The NWLP Infection and Immunity laboratory has been using the AusDiagnostic COVID19 test in conjunctions with multiple nucleic extraction platforms (AusDiagnostics, Qiagen (EZ1), Magnapure).

However, the supply of reagents and extraction kits has emerged as a significant barrier to increasing (and even maintaining) testing capacity.

In light of these difficulties, alternative strategy was validated including using heat inactivation (rather than a GTC containing lysis buffer) and extraction free protocols.

Initial work identified the Serosep SPS propriety buffer as an acceptable alternative for contingency non-extraction testing and this report is included here.

This validation report has been updated following further work with the substitution of SPS with a non-propriety buffer.

Have you validated this method, if so, how and what were the results of the validation?​

Using TE as an alternative to the SPS buffer.

• Overall there was concordance between extraction and heat inactivation with SPS and TE buffers.
• As anticipated, the discrepant results were seen at the lower limit of detection of the assay as seen in the initial study using SPS buffer
• Heat inactivated samples can be rescued and retested by repeating the process without loss of sensitivity.
• TE can be used as a substitute if SPS buffer is not available.

 Previously we reported that using the SPS buffer heat-inactivation method.

• SPS Overall the sensitivity and specificity of the heat inactivation with no extraction protocol was 93.33% and 92.86% respectively when compared to the standard testing method for SARS CoV-2.
• Discrepant results were towards the lower limit of detection of the assay where positive samples are anticipated to less reliably detected owing to stochastic detection at these low copy numbers

In the setting where nucleic acid extraction kits are limited these two alternative methods can be implemented as an alternative for SARS CoV-2 testing using the AusDiagnostics assay

How quickly could this be deployed and what are the dependencies?​

With the Non-proprietary buffer there are no obvious barriers to immediate deployment

What is the likely production volume?​

Production volumes are not an issue with the Non-proprietary buffer

SPS buffer is a proprietary buffer

What are the risks and barriers to using this at scale?​

This method has only been tested with the AusDiagnostics two-step MT-PCR process so far.

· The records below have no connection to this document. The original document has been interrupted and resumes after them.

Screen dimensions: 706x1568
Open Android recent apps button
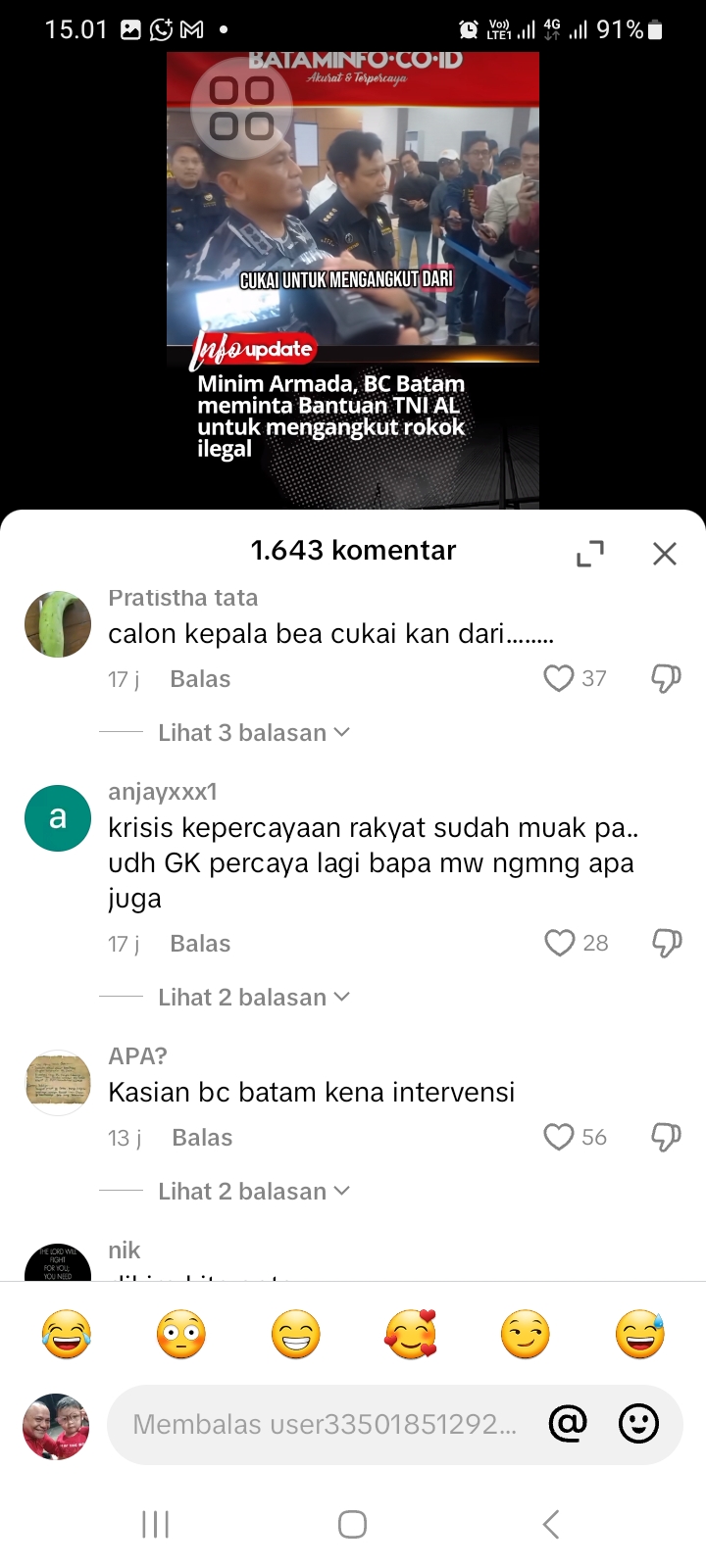click(155, 1524)
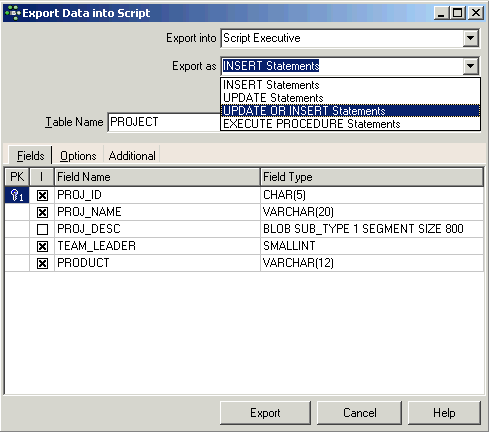The image size is (489, 432).
Task: Select EXECUTE PROCEDURE Statements option
Action: (x=350, y=124)
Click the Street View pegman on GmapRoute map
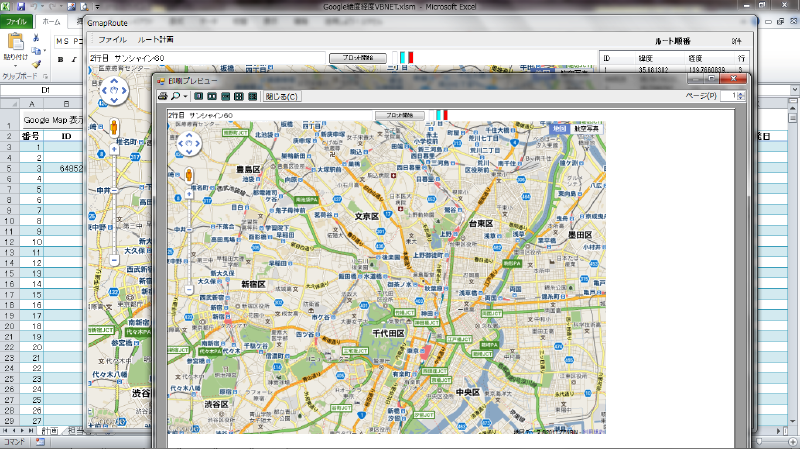 click(113, 128)
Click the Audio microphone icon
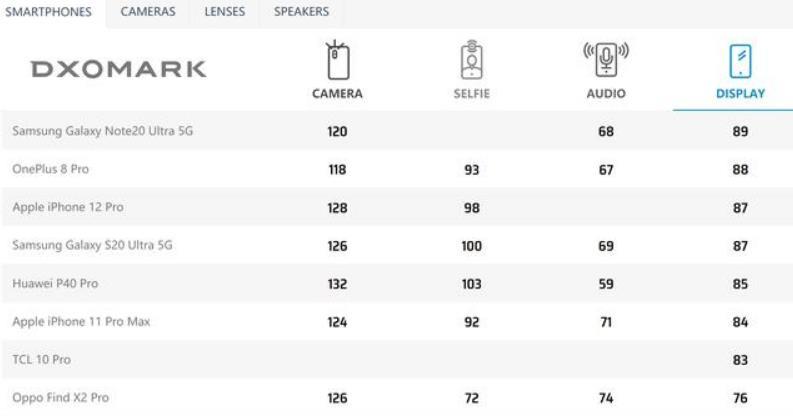The image size is (793, 416). 606,60
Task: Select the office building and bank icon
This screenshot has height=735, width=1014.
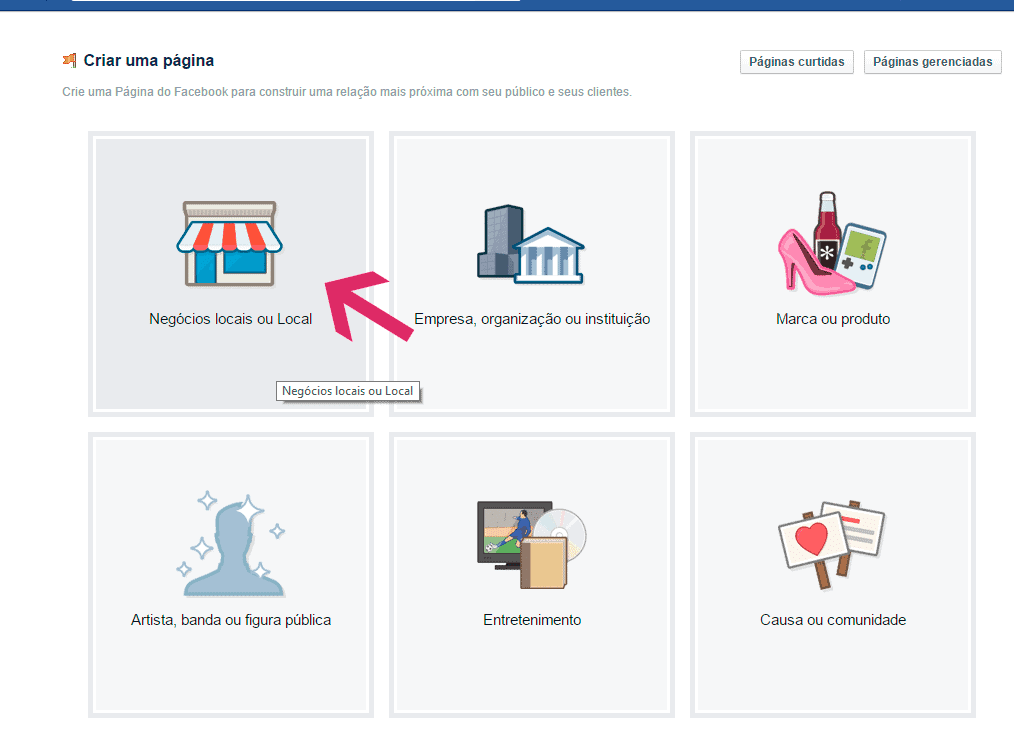Action: pyautogui.click(x=531, y=243)
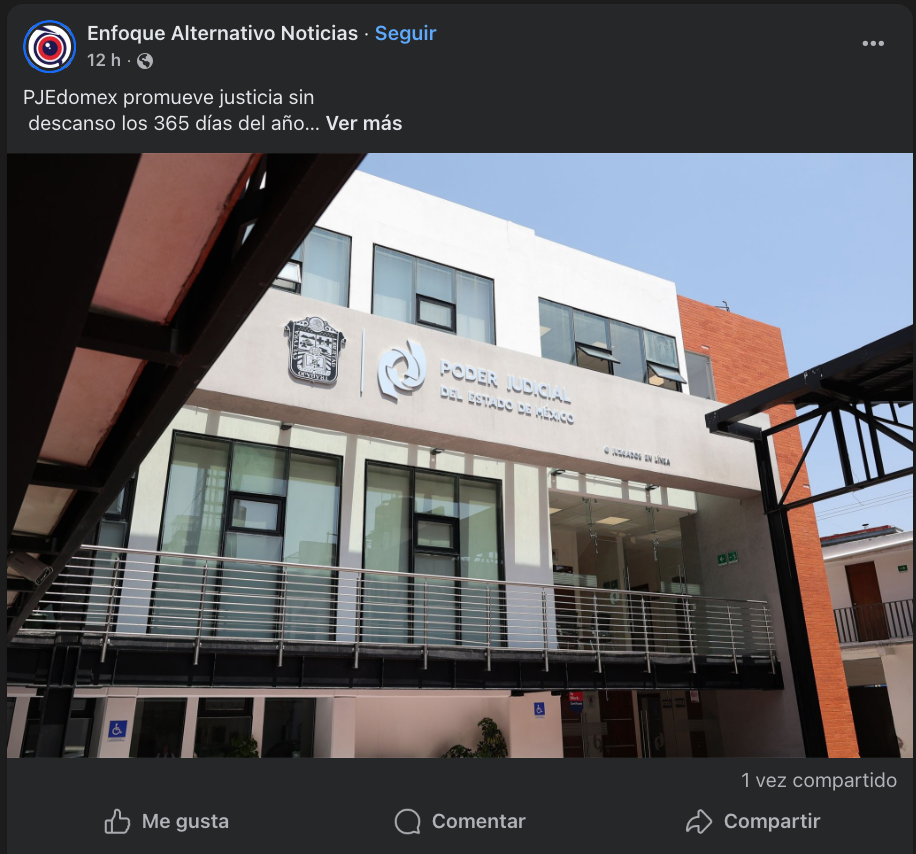Image resolution: width=916 pixels, height=854 pixels.
Task: Click the Compartir text label
Action: (772, 821)
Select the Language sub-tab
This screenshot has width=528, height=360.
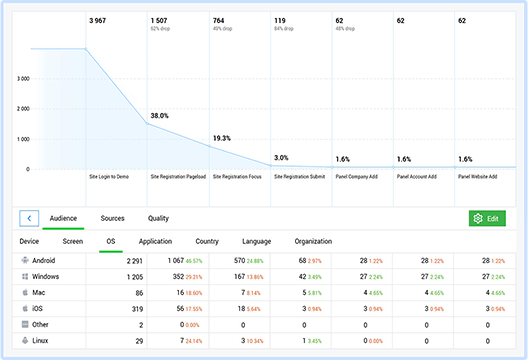pyautogui.click(x=257, y=241)
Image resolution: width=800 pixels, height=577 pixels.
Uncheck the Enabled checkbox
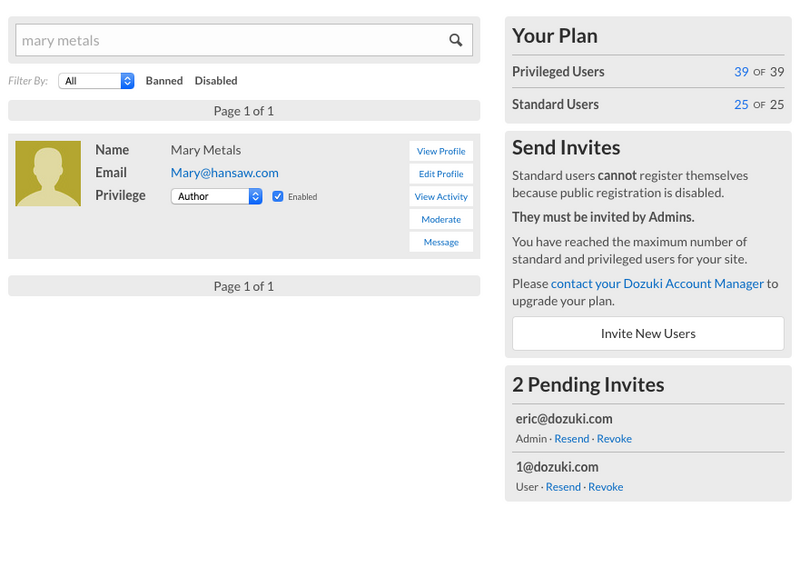(278, 196)
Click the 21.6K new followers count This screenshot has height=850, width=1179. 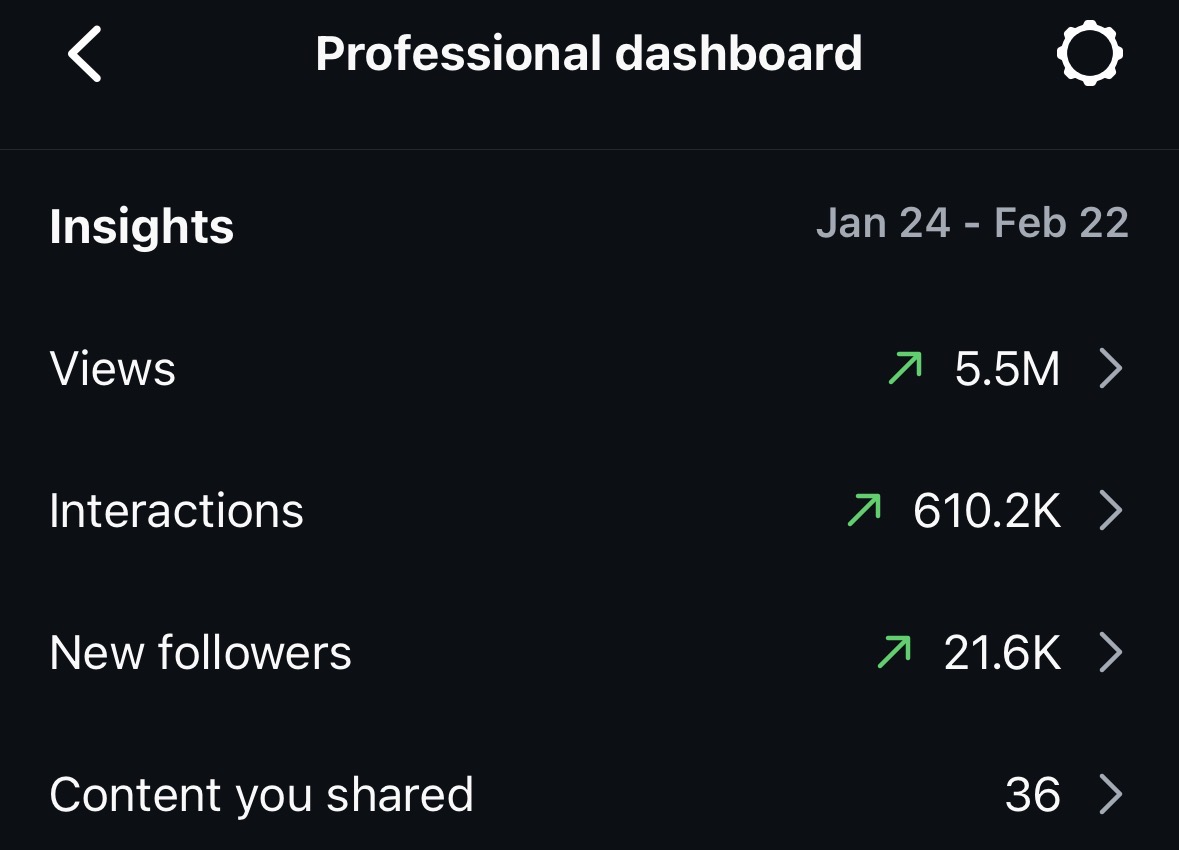[x=1002, y=654]
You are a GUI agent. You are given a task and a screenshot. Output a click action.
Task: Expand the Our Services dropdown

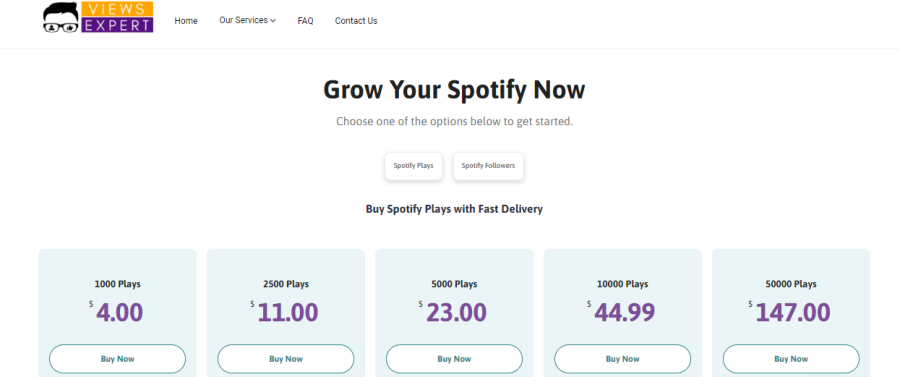tap(247, 20)
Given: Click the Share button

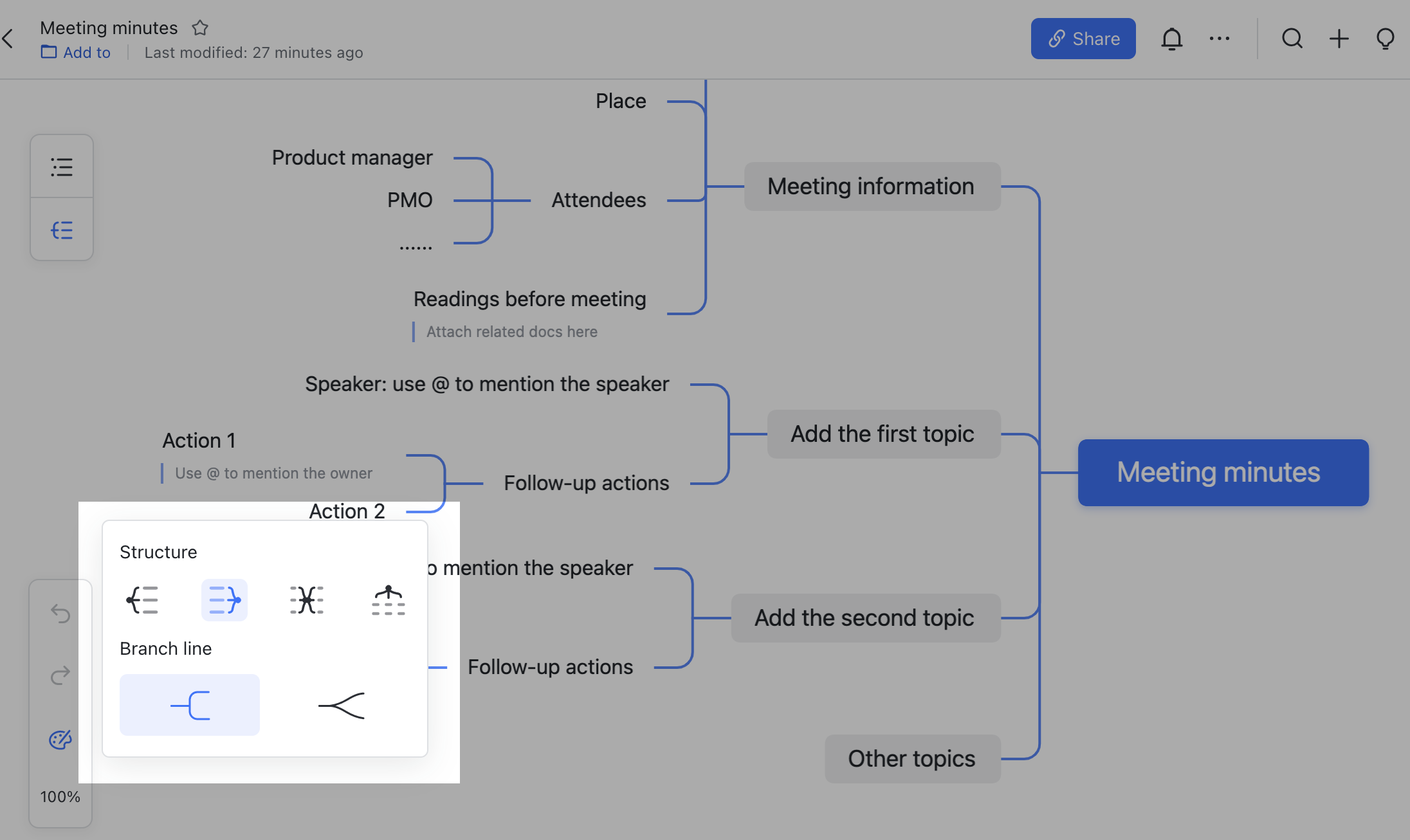Looking at the screenshot, I should click(1083, 39).
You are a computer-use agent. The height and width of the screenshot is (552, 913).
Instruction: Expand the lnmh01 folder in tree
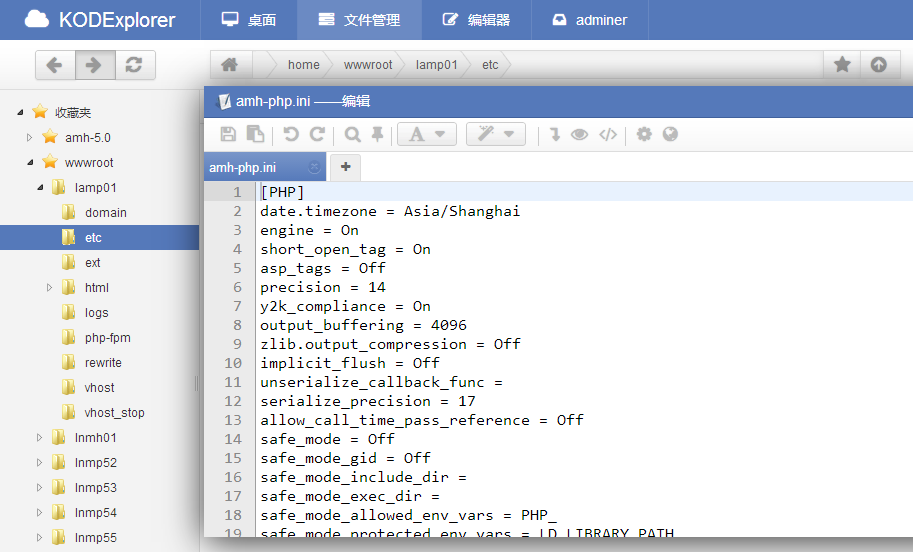tap(40, 437)
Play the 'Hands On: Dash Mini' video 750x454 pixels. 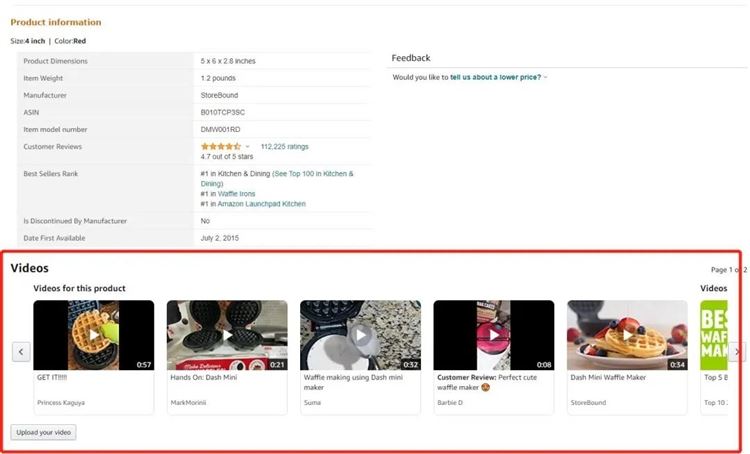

Extraction-free methods are generally less sensitive than protocols that use an extraction step. This has been mitigated by adding additional cycles in Step 1 of the MT-PCR process.

Who are you already partnering with on this?

This validation work has been carried out by the Infection and Immunity Department of North West London Pathology (NWLP) at Charing Cross Hospital, Imperial College Healthcare NHS Trust, London.